◆ EXERCISE REQUIREMENTS
Please, could you print all the lines below exactly, leaving out the pictures?

◆ RECORDS SUPPLIED
*** Block opens ***

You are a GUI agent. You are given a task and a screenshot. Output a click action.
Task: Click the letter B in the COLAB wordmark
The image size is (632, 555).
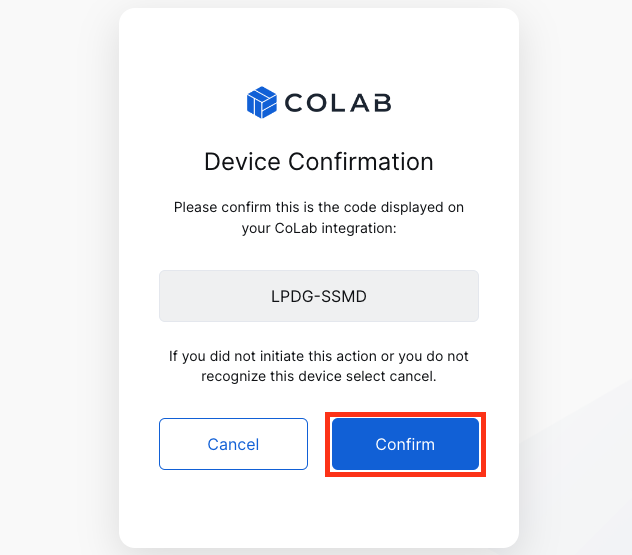(x=382, y=103)
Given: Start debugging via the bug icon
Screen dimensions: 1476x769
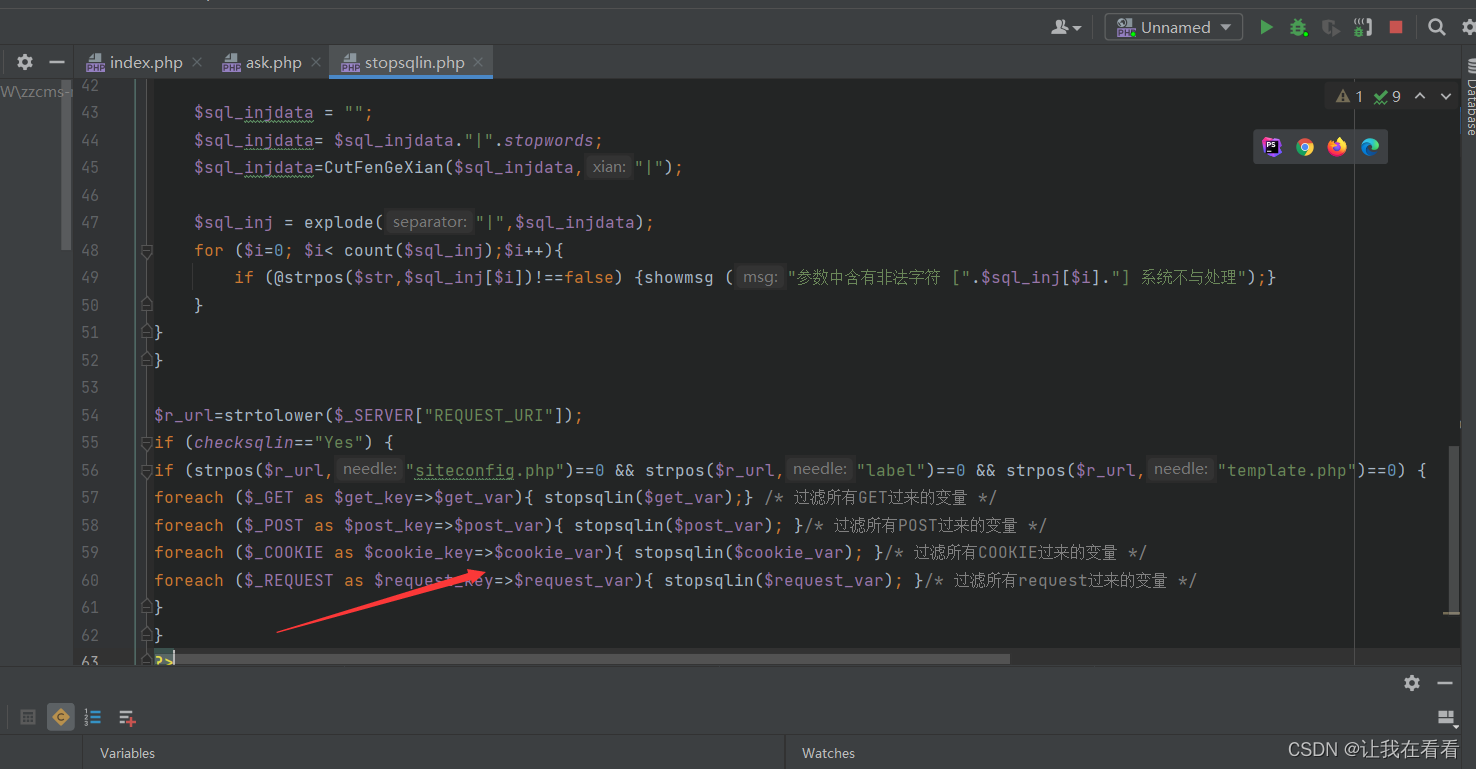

*** Block closes ***

◆ WRITTEN RESPONSE
You are a GUI agent. You are given a task and a screenshot. Output a click action.
Task: Click the letter B in the COLAB wordmark
The image size is (632, 555).
(x=382, y=103)
Given: Start debugging via the bug icon
Screen dimensions: 1476x769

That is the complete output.